Motivation for this post: @zwarich asked a good question here, about potential API’s for having allocators that need not be tightly integrated with the garbage collector:
https://github.com/rust-lang/rfcs/pull/244#issuecomment-56929140
I attempted to provide a complete answer there. But there are some extra details that I think are relevant to the topic, yet I did not want to make my response comment too large.
Therefore, I thought I would put my more complete thoughts here, and hopefully they might be revised over time as our vision for GC becomes more complete.
Conceptually, I think of the memory in a garbage-collected runtime as being partitioned into three or four kinds (I’ll explain the “or four”).
- The first is GC-managed blocks of memory; they are allocated by the collector and it is the responsibility of the collector to trace them (and reclaim them when possible).

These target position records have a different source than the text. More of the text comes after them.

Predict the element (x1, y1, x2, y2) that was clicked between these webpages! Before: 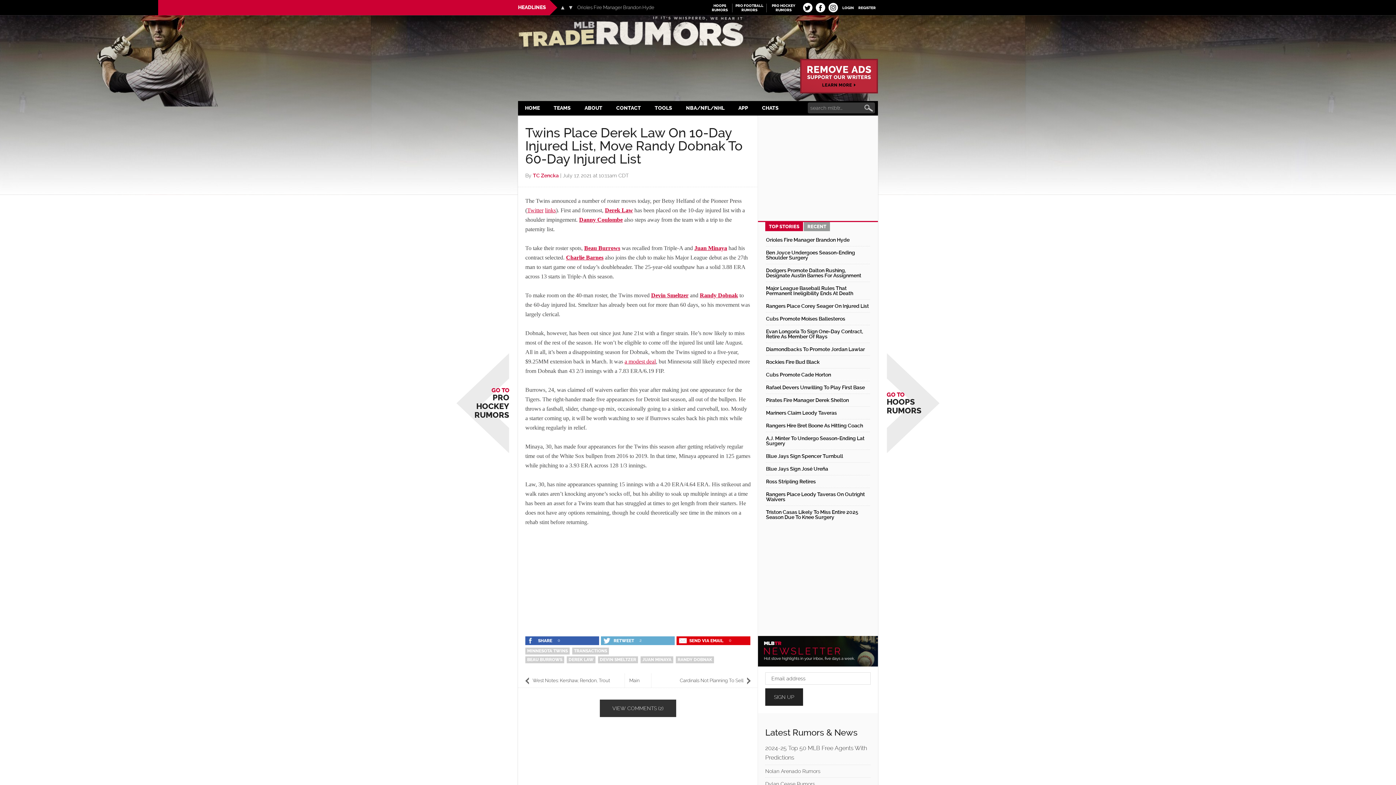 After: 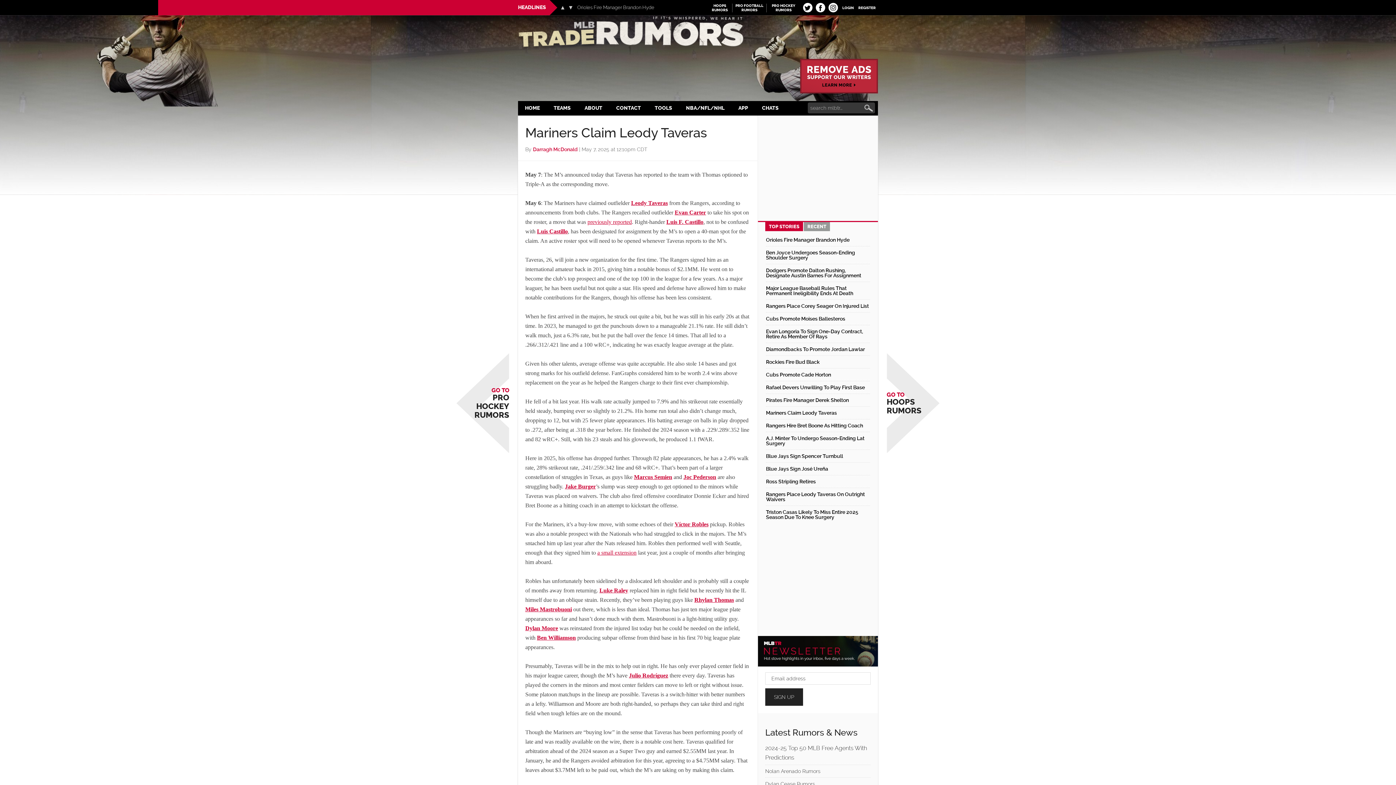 Action: bbox: (766, 410, 837, 416) label: Mariners Claim Leody Taveras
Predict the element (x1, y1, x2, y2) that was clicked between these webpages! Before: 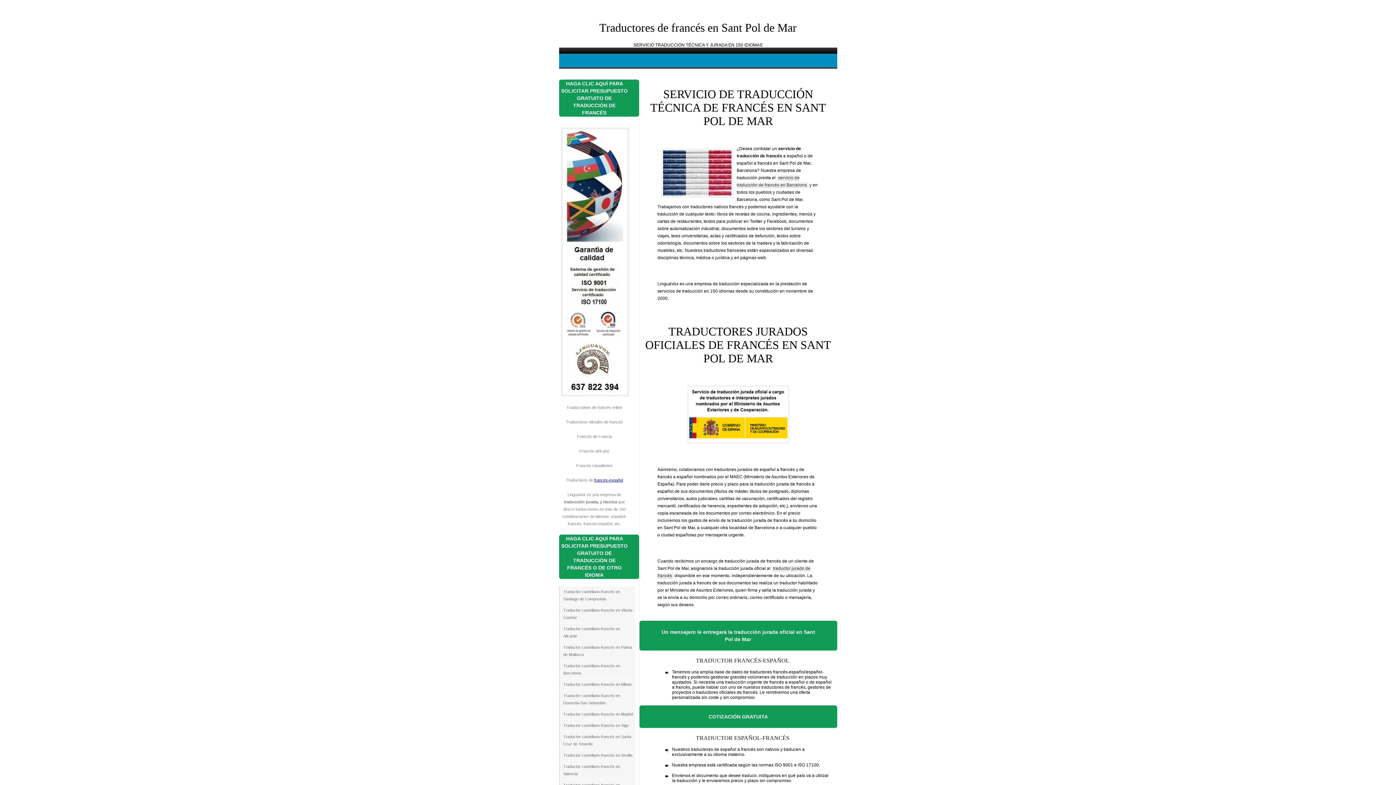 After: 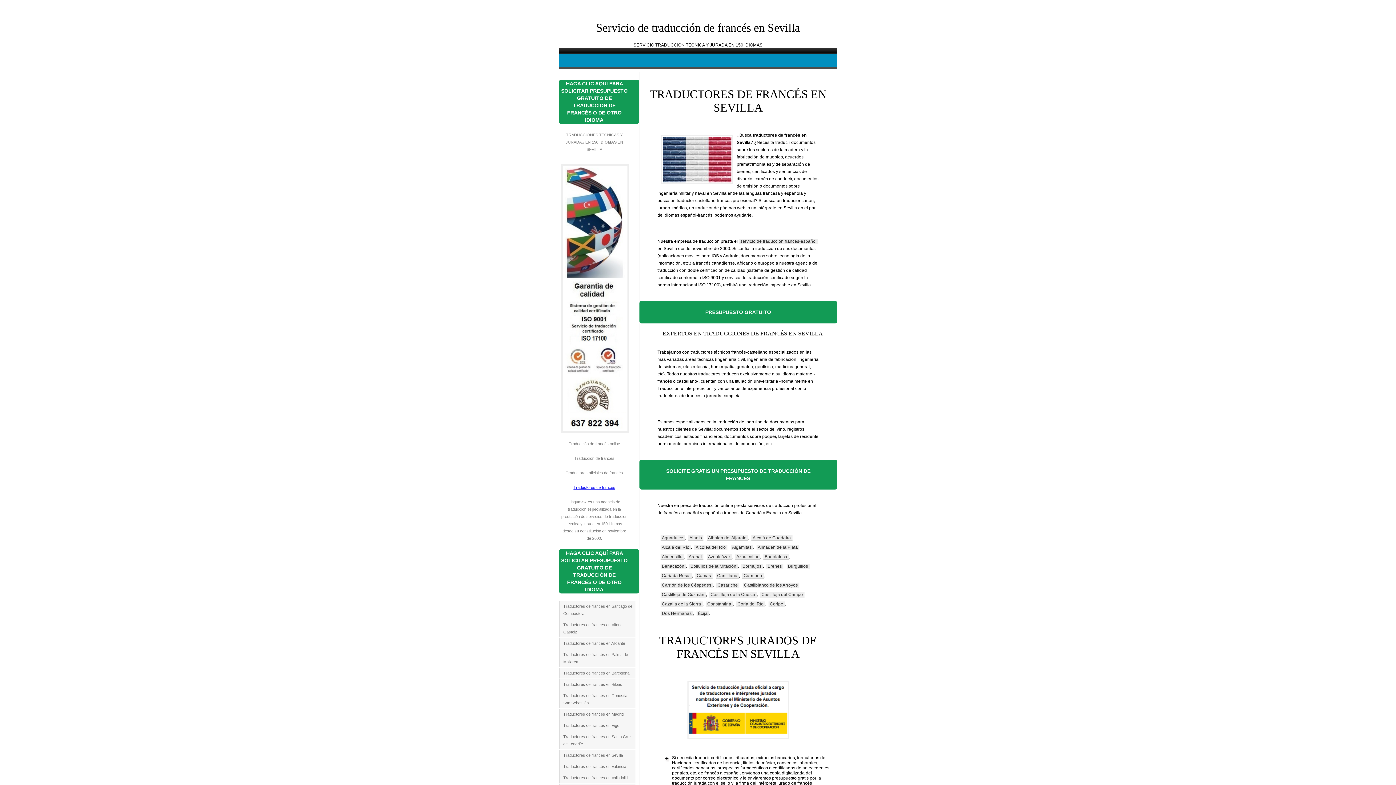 Action: bbox: (559, 750, 639, 761) label: Traductor castellano-francés en Sevilla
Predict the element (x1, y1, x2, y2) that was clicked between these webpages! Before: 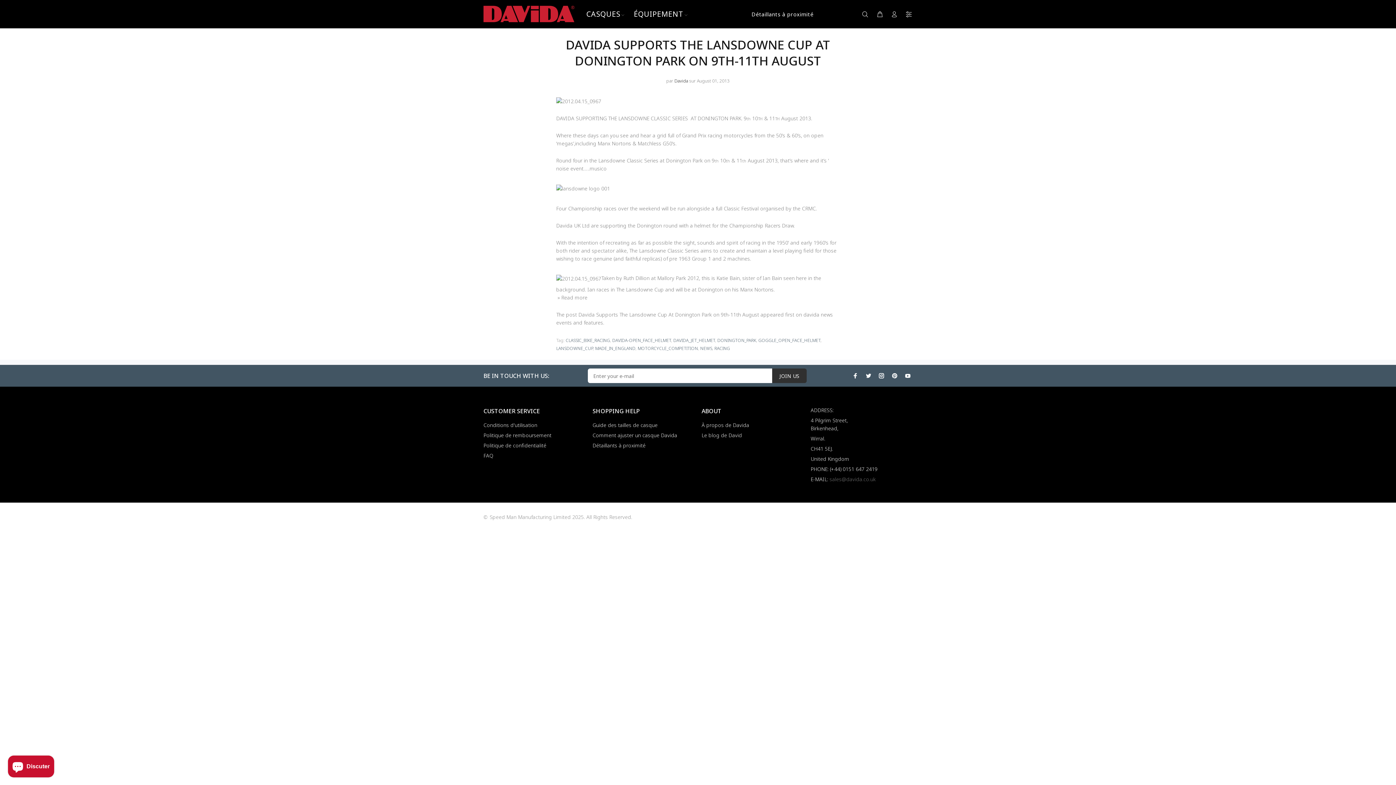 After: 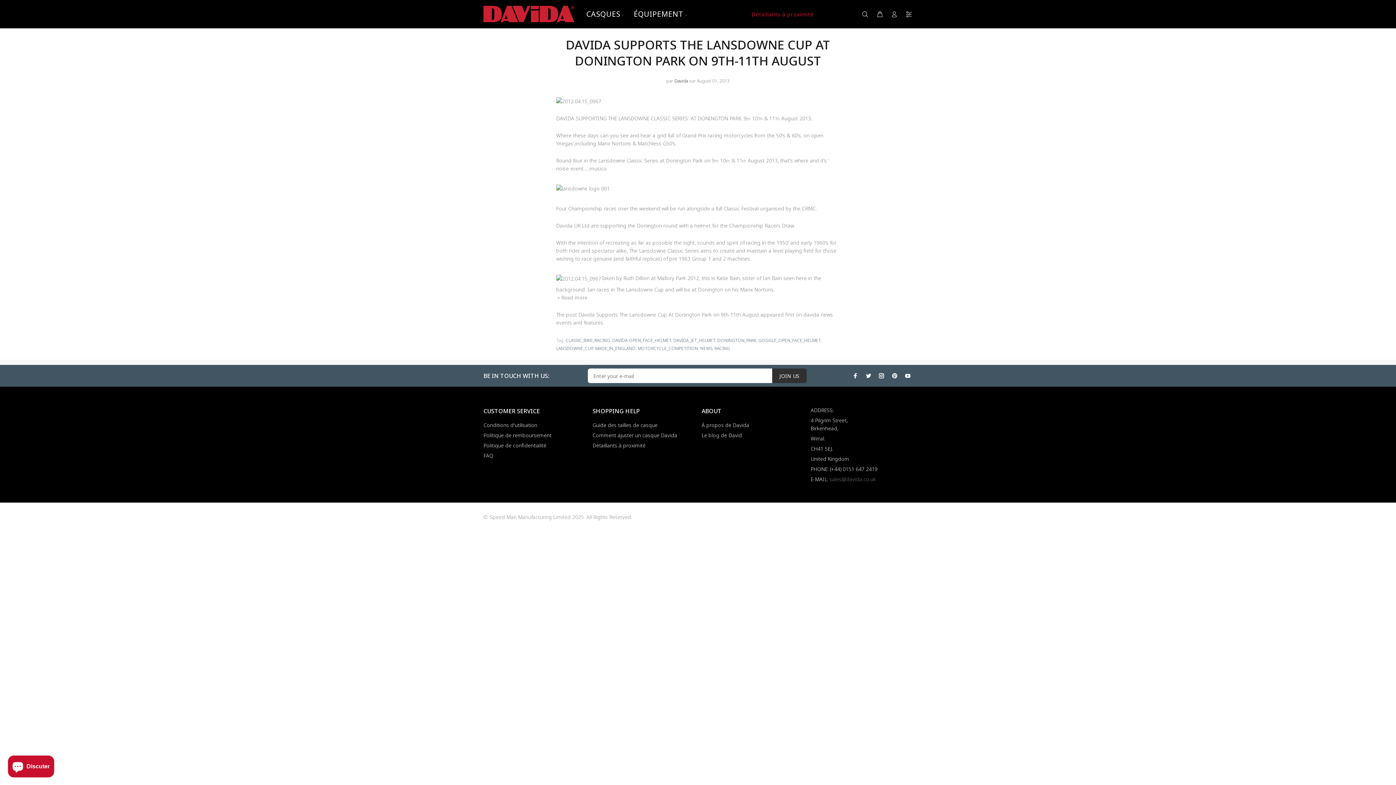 Action: bbox: (692, 8, 813, 20) label: Détaillants à proximité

- The second are non-GC-managed blocks of memory that contain no pointers into the GC-heap; these are manually managed (explicit free’s or other reclaiming scheme) and need no integration with the collector.
- The third is the stack, which, with the program registers, makes up the obvious root set used in standard collection schemes.
- The fourth is non-GC-managed memory that can contain pointers into the GC-heap; these are also manually managed, but still require GC integration (especially if you want to trace such things precisely)
(If you squint your eyes. the third case could be considered just a special case of the fourth. But for a moment, let us treat them as distinct cases.)
The question is: What do you do about that fourth kind? Even assuming that you have stack maps that tell you which stack slots contain GC ptrs (and perhaps even what their precise types are, so that you can derive type-specific tracing methods), those stack maps will not include the fourth kind of memory.
-
So, do you try to find paths from the roots (the so-called “third kind” above) to blocks in the fourth kind? Note that the reason to do this is not because one thinks that the blocks may have become unreachable, but rather because one can derive from such paths what the precise type to use when tracing the block of memory.
-
Or do you register each such block itself as a root (and then either scan it conservatively, or include with the registration a type, or a description of its layout, or a tracing hook)?
I think the strategy of trying to find a path from a root in the application code to a native block is perilous; to me, part of the point of being able to allocate native memory is precisely so I can hand it off to some native library (perhaps temporarily), and not have to deal with in my own application code.
(Of course, one could argue that the list of registered blocks is itself acting as a very direct path from a root (the registry itself) to the block. But it still seems a lot simpler than trying to force such a path to be otherwise derivable.)